I guess we would now be considered the Poor Middle Class. My husband makes a decent living, but our mortgage is killing us and we have three kids who are very expensive. We drive nice cars and to the outside world we look like we're doing great. But... I have to shop at Target and Walmart for clothes and we can't take vacations or go out to eat. We rarely can afford to go to movies and we've only been to Disneyland once with the kids. We just can't afford it. I wonder all the time how other families manage to do everything we can't.

KPack 5 pts

As a single mother, who floats debt each month from debtor to debtor in order to cover expenses... I relate.

Kerry
http://www.blogher.com/my-prayer-hamza%E2%80%A6

Denise 7 pts moderator

This is interesting... can I ask a question (or two), before I leave a longer comment.

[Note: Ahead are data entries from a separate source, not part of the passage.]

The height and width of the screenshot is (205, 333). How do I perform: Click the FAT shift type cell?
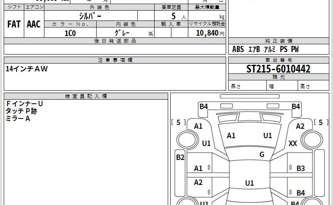[14, 25]
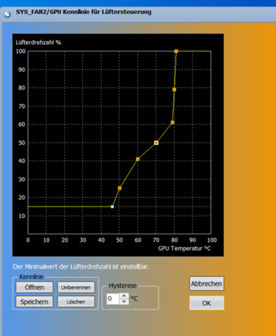
Task: Select the blue minimum fan speed point
Action: pos(112,207)
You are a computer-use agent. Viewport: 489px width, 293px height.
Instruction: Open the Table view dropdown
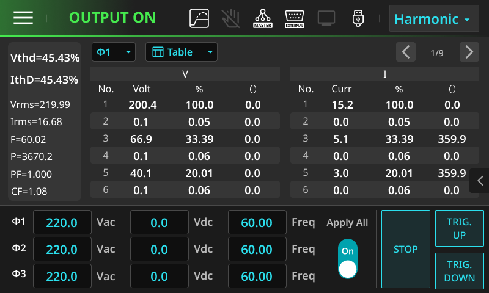click(181, 52)
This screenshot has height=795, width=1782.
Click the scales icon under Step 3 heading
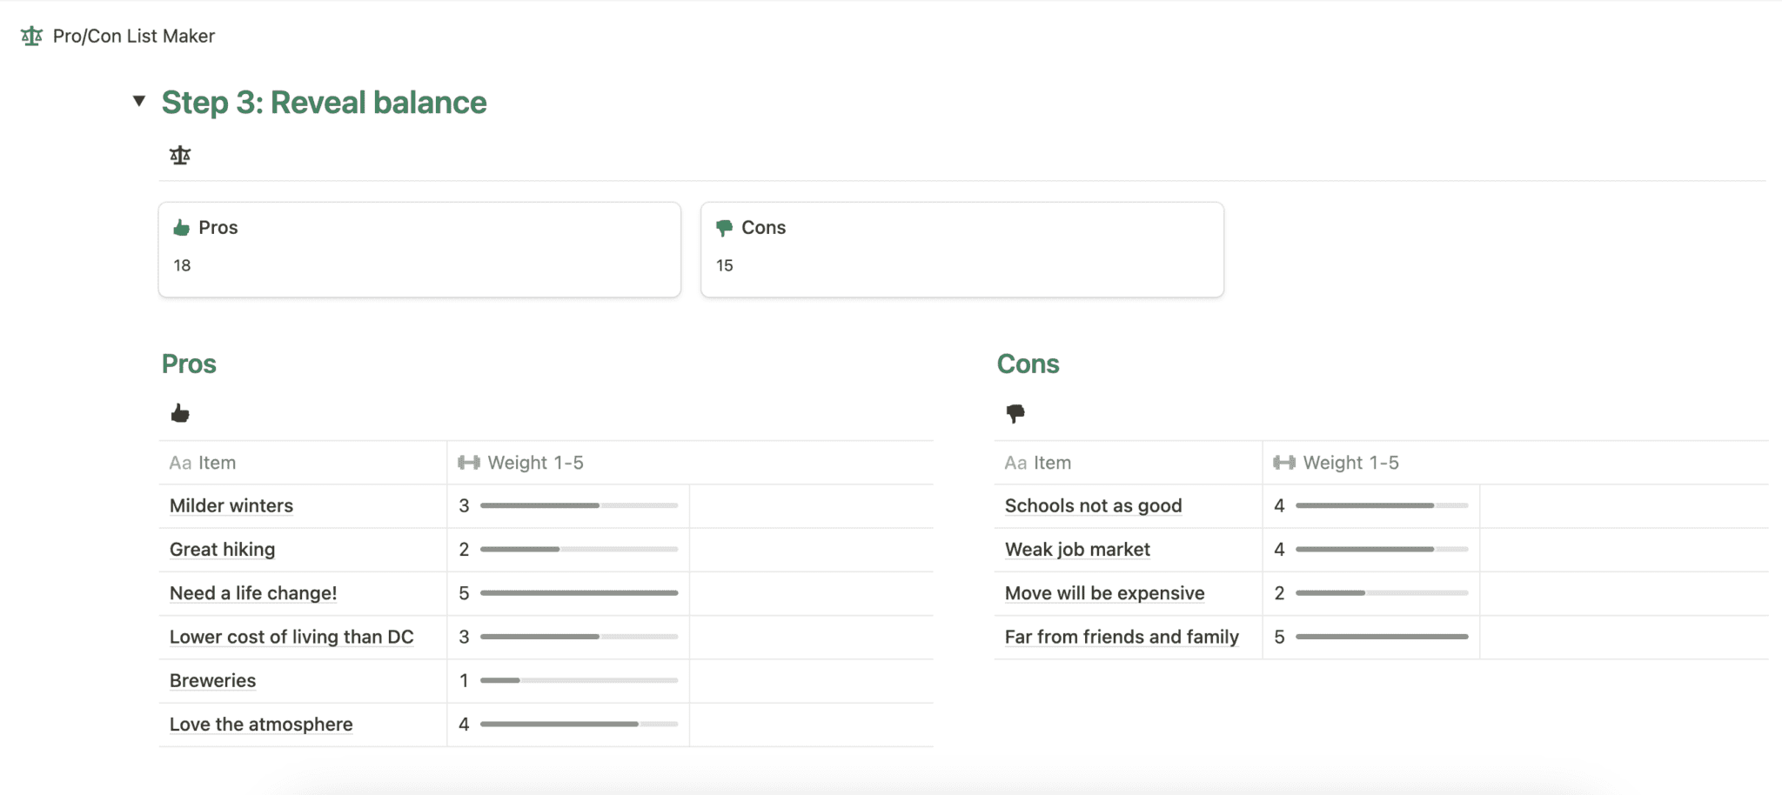180,154
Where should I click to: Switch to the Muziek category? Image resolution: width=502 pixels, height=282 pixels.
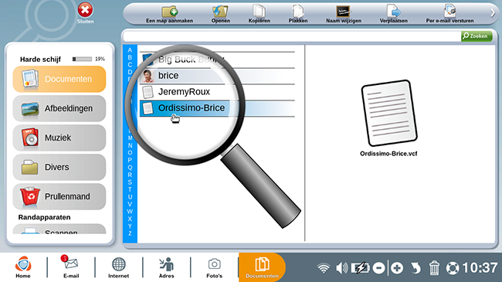(59, 138)
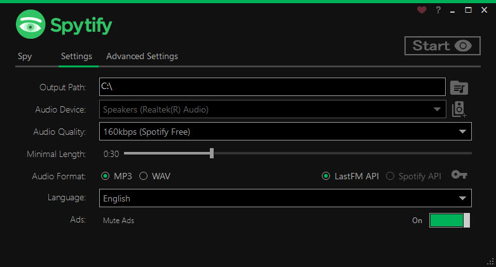This screenshot has width=496, height=267.
Task: Click the heart donate icon
Action: pos(422,10)
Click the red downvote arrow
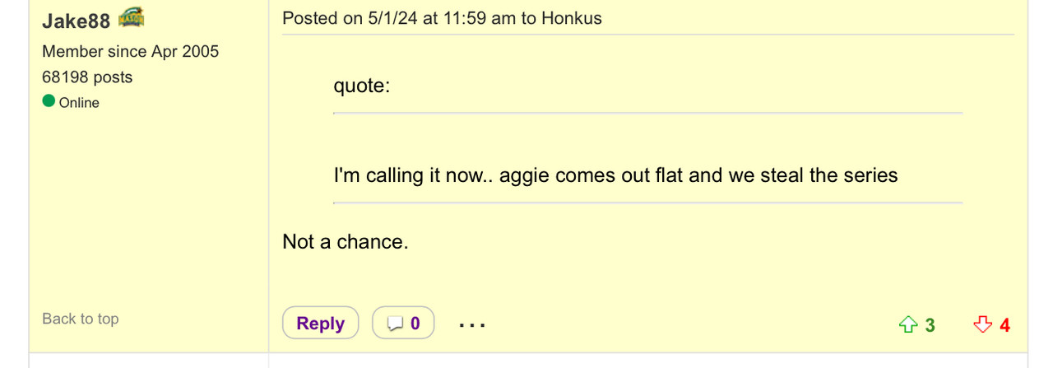Screen dimensions: 1053x368 click(x=982, y=325)
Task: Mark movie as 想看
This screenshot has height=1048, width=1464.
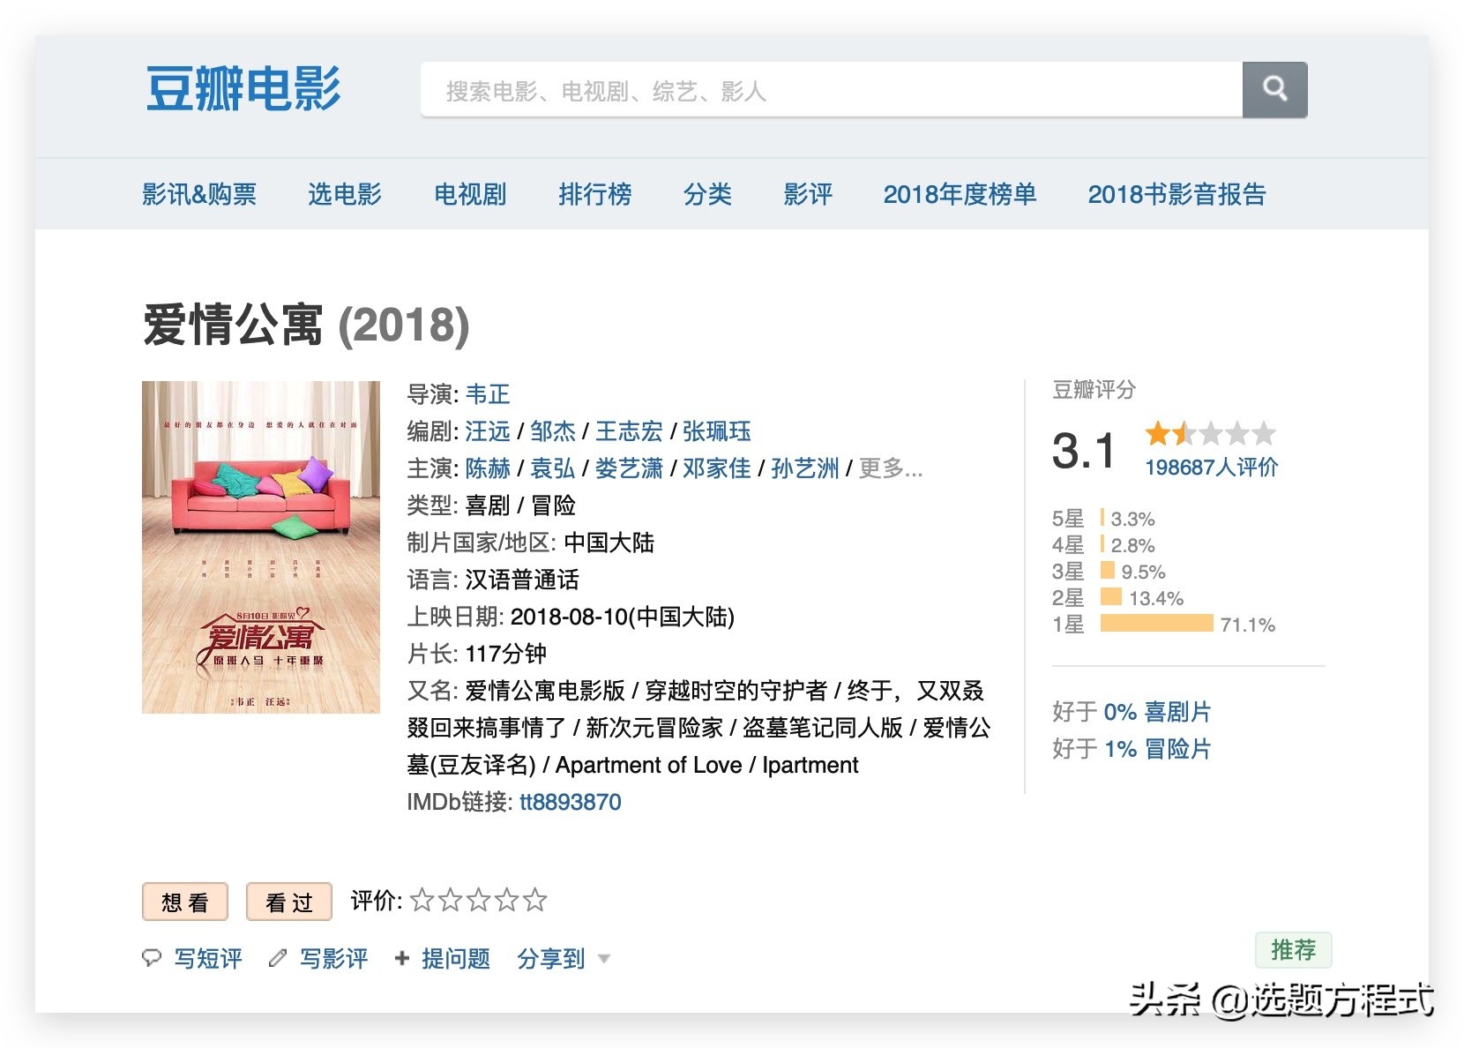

You say you're passing as middle class... Does that mean you are not middle class? Does that mean you believe you can never be "middle class"?

~Denise
BlogHer Community Manager
Life. Flow. Fluctuate.

Sally G 5 pts

Interesting discussion. A few points from my own perspective:
* I do not understand why there seems to be a belief that middle-class people do not have budget concerns. I would consider my upbringing solid middle class, yet big purchases were discussed and planned, we WERE able to enjoy a week of vacation at the shore each week, but knew it was a luxury (and looked down on those families who took a house for the summer, but whose father had to commute back to work, and could only join the family on the weekends: what was up with that? we were all in it together, not expecting one member to work and not enjoy the vacations we all shared)
* My father to this day insists he did not grow up wealthy, basically because his family was at the low end of the economic heap as he grew up (very wealthy kids in his private elementary school; by high school, he went to the public school). My mother grew up more traditionally middle class. Both have and imparted to us conservative financial values: don‘t spend above your means, don’t borrow, etc. We have always paid cash for cars: if we can’t afford new, then we will buy a decent used car rather than take out a loan.
* Certainly agreed about nouveau riche; money does not buy class. Nor does it buy taste, as the various MacMansions going up in my neighborhood prove.
* I share the concerns about gun control radicals, though I am a second- or third-generation suburbanite. My family knew a farming family in rural New York state whose mother dreaded the monthly trip into the “big city” of Oneonta, N.Y., for groceries/business, and whose father provided the family‘s meat by hunting. Urbanites definitely need to consider more than their immediate surroundings, in that sense.
Ms Rotund, PLEASE do not feel that you need to hide your background, nor your offense at Wal-mart shopper, trailer, or other such jokes. That is not my background, and I always point out the offensiveness of such jokes. You have a unique gift in your ability to open eyes of the longer-term middle class, and you may be surprised by their reactions when they are actually made to think. We can use people who can see outside their immediate circumstances, and for stereotypes to be broken, or at least acknowledged as, at best, generalities; you can help understanding among “classes” when you feel comfortable doing so—and just might get some allies!